◆ Texto de origem
= = =
CAVALARIA POR TERRAS DE AFRICA

Episódios passados pelos soldados de cavalaria na guerra colonial (1961-1974)

quinta-feira, abril 06, 2006

EMBOSCADA


" É ainda noite e o cacimbo teima em não desaparecer. Frente ao edifício da administração, as viaturas que compõem a coluna vão surgindo. Vejo as horas: quatro da madrugada.
Conto onze viaturas, que distribuo assim: uma na testa da coluna com os guias; seguem-se outras duas e depois vão as três camionetas vazias, para carregar as mercadorias que vamos recuperar; a meio da coluna há-de ir uma outra viatura com um graduado e alguns soldados da Polícia Militar; irão depois as outras três camionetas descarregadas. Total de efectivos: duas secções, reforçadas com uma meia dúzia de civis armados e alguns cipais.
A missão é simples: escoltar as seis camionetas civis até à população a fim de recolher mercadorias ali abandonadas quando do início do conflito.
= = =
◆ Dados registados
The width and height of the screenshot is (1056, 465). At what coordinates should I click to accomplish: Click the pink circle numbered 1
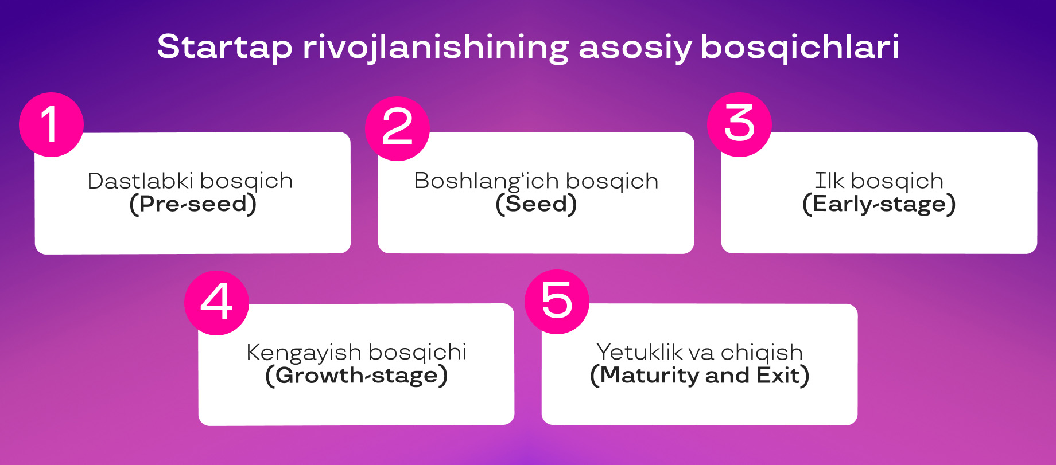[51, 124]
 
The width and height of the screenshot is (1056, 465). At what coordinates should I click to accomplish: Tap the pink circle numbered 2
[397, 128]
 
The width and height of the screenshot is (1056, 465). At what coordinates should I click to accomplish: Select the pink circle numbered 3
[739, 124]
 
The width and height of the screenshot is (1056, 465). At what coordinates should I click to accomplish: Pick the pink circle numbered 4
[216, 303]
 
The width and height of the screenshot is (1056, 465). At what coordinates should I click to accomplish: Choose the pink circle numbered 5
[557, 302]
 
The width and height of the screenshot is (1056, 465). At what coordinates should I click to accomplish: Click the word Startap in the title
[224, 47]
= = =
Segundo o texto de origem, quantas viaturas compõem a coluna?

Onze viaturas.